§ **Task input**:
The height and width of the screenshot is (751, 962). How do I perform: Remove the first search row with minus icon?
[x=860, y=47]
==
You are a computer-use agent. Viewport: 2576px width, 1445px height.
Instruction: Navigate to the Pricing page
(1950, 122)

§ **Task brief**:
Lay out the stretch from the line containing "The height and" through the line containing "[x=860, y=47]" in the material as a Markdown table with the columns Row and Line, leaving out any blank lines.

§ **Answer to this exercise**:
| Row | Line |
|---|---|
| 1 | The height and width of the screenshot is (751, 962). How do I perform: Remove the first search row with minus icon? |
| 2 | [x=860, y=47] |